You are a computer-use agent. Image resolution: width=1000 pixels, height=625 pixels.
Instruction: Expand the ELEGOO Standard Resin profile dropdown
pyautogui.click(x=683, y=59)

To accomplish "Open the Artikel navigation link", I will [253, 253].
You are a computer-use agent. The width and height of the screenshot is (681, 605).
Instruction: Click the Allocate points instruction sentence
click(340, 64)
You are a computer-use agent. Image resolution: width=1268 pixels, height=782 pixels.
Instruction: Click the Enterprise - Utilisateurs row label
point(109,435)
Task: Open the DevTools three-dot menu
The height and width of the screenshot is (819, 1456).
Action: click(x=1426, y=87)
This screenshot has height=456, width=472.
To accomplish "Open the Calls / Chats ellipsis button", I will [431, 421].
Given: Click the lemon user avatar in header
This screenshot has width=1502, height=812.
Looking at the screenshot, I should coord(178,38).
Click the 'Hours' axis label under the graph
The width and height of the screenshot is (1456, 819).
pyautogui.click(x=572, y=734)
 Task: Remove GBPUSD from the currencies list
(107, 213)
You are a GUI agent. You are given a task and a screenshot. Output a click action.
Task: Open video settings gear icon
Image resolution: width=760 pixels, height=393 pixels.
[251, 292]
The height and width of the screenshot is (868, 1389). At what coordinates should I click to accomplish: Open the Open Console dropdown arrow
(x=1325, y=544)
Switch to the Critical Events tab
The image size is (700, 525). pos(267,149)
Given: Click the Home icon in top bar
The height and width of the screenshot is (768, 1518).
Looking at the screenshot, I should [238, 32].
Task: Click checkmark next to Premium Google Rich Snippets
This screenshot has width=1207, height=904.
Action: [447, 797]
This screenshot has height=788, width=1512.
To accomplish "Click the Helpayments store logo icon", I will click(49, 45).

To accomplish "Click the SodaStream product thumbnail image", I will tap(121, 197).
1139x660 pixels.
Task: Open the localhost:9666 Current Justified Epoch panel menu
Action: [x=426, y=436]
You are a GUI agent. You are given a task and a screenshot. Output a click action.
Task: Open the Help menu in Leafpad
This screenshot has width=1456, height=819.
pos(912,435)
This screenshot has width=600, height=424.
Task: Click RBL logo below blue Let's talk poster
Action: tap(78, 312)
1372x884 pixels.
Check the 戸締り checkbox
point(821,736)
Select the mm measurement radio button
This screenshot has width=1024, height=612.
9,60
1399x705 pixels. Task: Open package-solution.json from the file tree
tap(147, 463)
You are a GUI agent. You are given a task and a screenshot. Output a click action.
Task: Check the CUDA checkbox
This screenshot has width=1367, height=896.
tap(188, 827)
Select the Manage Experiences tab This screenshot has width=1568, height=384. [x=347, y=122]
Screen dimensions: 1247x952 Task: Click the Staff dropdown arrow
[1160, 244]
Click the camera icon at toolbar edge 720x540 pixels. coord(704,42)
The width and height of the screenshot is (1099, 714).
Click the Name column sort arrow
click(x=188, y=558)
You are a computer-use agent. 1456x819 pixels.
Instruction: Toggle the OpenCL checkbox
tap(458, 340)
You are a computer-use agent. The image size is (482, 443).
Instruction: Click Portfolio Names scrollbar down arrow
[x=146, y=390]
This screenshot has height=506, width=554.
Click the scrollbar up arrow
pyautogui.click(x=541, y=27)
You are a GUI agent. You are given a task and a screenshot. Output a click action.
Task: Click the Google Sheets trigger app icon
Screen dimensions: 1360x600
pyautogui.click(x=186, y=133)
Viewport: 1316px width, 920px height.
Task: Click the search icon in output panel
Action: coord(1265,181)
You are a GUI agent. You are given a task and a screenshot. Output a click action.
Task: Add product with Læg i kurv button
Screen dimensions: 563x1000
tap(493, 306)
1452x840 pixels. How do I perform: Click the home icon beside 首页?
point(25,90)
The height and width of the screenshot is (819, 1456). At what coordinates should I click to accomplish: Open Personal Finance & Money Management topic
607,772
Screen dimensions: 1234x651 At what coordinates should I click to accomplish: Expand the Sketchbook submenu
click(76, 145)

========================

▸ **Task**
Convert the entries above into a JSON list of strings, one string per line, leaving out any blank lines.

▸ **Finished exercise**
[
  "You are a computer-use agent. Image resolution: width=1000 pixels, height=625 pixels.",
  "Instruction: Expand the ELEGOO Standard Resin profile dropdown",
  "pyautogui.click(x=683, y=59)",
  "To accomplish \"Open the Artikel navigation link\", I will [253, 253].",
  "You are a computer-use agent. The width and height of the screenshot is (681, 605).",
  "Instruction: Click the Allocate points instruction sentence",
  "click(340, 64)",
  "You are a computer-use agent. Image resolution: width=1268 pixels, height=782 pixels.",
  "Instruction: Click the Enterprise - Utilisateurs row label",
  "point(109,435)",
  "Task: Open the DevTools three-dot menu",
  "The height and width of the screenshot is (819, 1456).",
  "Action: click(x=1426, y=87)",
  "This screenshot has height=456, width=472.",
  "To accomplish \"Open the Calls / Chats ellipsis button\", I will [431, 421].",
  "Given: Click the lemon user avatar in header",
  "This screenshot has width=1502, height=812.",
  "Looking at the screenshot, I should coord(178,38).",
  "Click the 'Hours' axis label under the graph",
  "The width and height of the screenshot is (1456, 819).",
  "pyautogui.click(x=572, y=734)",
  " Task: Remove GBPUSD from the currencies list",
  "(107, 213)",
  "You are a GUI agent. You are given a task and a screenshot. Output a click action.",
  "Task: Open video settings gear icon",
  "Image resolution: width=760 pixels, height=393 pixels.",
  "[251, 292]",
  "The height and width of the screenshot is (868, 1389). At what coordinates should I click to accomplish: Open the Open Console dropdown arrow",
  "(x=1325, y=544)",
  "Switch to the Critical Events tab",
  "The image size is (700, 525). pos(267,149)",
  "Given: Click the Home icon in top bar",
  "The height and width of the screenshot is (768, 1518).",
  "Looking at the screenshot, I should [238, 32].",
  "Task: Click checkmark next to Premium Google Rich Snippets",
  "This screenshot has width=1207, height=904.",
  "Action: [447, 797]",
  "This screenshot has height=788, width=1512.",
  "To accomplish \"Click the Helpayments store logo icon\", I will click(49, 45).",
  "To accomplish \"Click the SodaStream product thumbnail image\", I will tap(121, 197).",
  "1139x660 pixels.",
  "Task: Open the localhost:9666 Current Justified Epoch panel menu",
  "Action: [x=426, y=436]",
  "You are a GUI agent. You are given a task and a screenshot. Output a click action.",
  "Task: Open the Help menu in Leafpad",
  "This screenshot has width=1456, height=819.",
  "pos(912,435)",
  "This screenshot has width=600, height=424.",
  "Task: Click RBL logo below blue Let's talk poster",
  "Action: tap(78, 312)",
  "1372x884 pixels.",
  "Check the 戸締り checkbox",
  "point(821,736)",
  "Select the mm measurement radio button",
  "This screenshot has width=1024, height=612.",
  "9,60",
  "1399x705 pixels. Task: Open package-solution.json from the file tree",
  "tap(147, 463)",
  "You are a GUI agent. You are given a task and a screenshot. Output a click action.",
  "Task: Check the CUDA checkbox",
  "This screenshot has width=1367, height=896.",
  "tap(188, 827)",
  "Select the Manage Experiences tab This screenshot has width=1568, height=384. [x=347, y=122]",
  "Screen dimensions: 1247x952 Task: Click the Staff dropdown arrow",
  "[1160, 244]",
  "Click the camera icon at toolbar edge 720x540 pixels. coord(704,42)",
  "The width and height of the screenshot is (1099, 714).",
  "Click the Name column sort arrow",
  "click(x=188, y=558)",
  "You are a computer-use agent. 1456x819 pixels.",
  "Instruction: Toggle the OpenCL checkbox",
  "tap(458, 340)",
  "You are a computer-use agent. The image size is (482, 443).",
  "Instruction: Click Portfolio Names scrollbar down arrow",
  "[x=146, y=390]",
  "This screenshot has height=506, width=554.",
  "Click the scrollbar up arrow",
  "pyautogui.click(x=541, y=27)",
  "You are a GUI agent. You are given a task and a screenshot. Output a click action.",
  "Task: Click the Google Sheets trigger app icon",
  "Screen dimensions: 1360x600",
  "pyautogui.click(x=186, y=133)",
  "Viewport: 1316px width, 920px height.",
  "Task: Click the search icon in output panel",
  "Action: coord(1265,181)",
  "You are a GUI agent. You are given a task and a screenshot. Output a click action.",
  "Task: Add product with Læg i kurv button",
  "Screen dimensions: 563x1000",
  "tap(493, 306)",
  "1452x840 pixels. How do I perform: Click the home icon beside 首页?",
  "point(25,90)",
  "The height and width of the screenshot is (819, 1456). At what coordinates should I click to accomplish: Open Personal Finance & Money Management topic",
  "607,772",
  "Screen dimensions: 1234x651 At what coordinates should I click to accomplish: Expand the Sketchbook submenu",
  "click(76, 145)"
]